EXTRACTED MATERIAL:

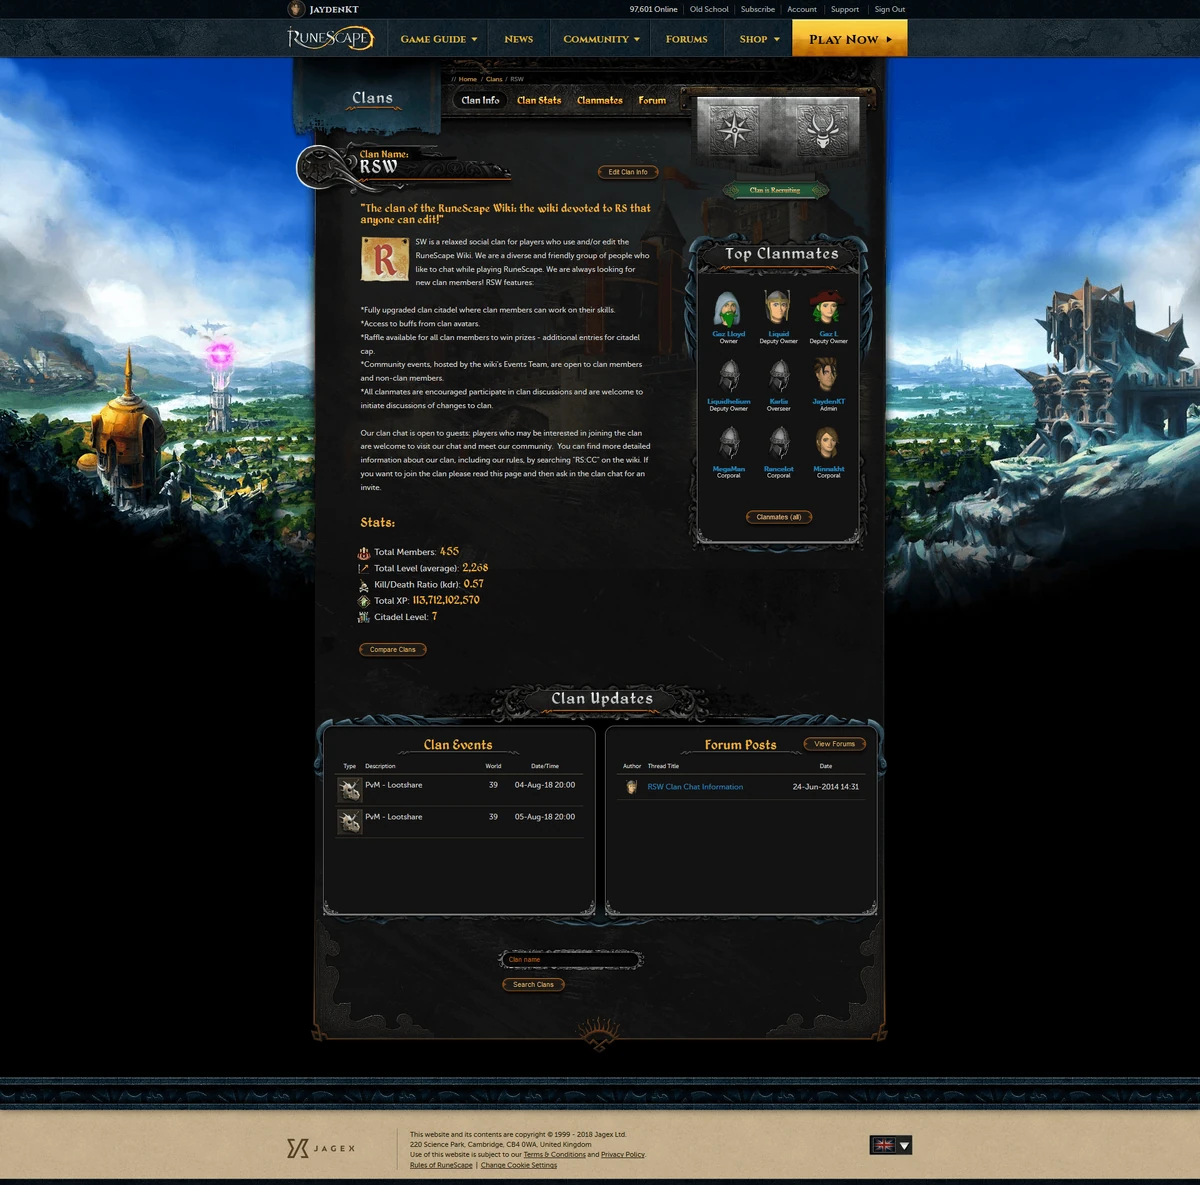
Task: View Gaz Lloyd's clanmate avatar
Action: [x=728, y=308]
* * *
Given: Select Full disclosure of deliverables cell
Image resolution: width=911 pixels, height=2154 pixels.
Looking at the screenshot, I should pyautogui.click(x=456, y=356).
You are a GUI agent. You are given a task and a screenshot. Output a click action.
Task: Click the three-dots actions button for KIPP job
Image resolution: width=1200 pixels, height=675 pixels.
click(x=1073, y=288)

INSTRUCTIONS FOR THE TASK: Would you copy, unchanged, the stretch of the records above that begins at the line containing "Given: Select Full" and ends at the line containing "You are a GUI", and only that?

RESPONSE:
Given: Select Full disclosure of deliverables cell
Image resolution: width=911 pixels, height=2154 pixels.
Looking at the screenshot, I should pyautogui.click(x=456, y=356).
You are a GUI agent. You are given a task and a screenshot. Output a click action.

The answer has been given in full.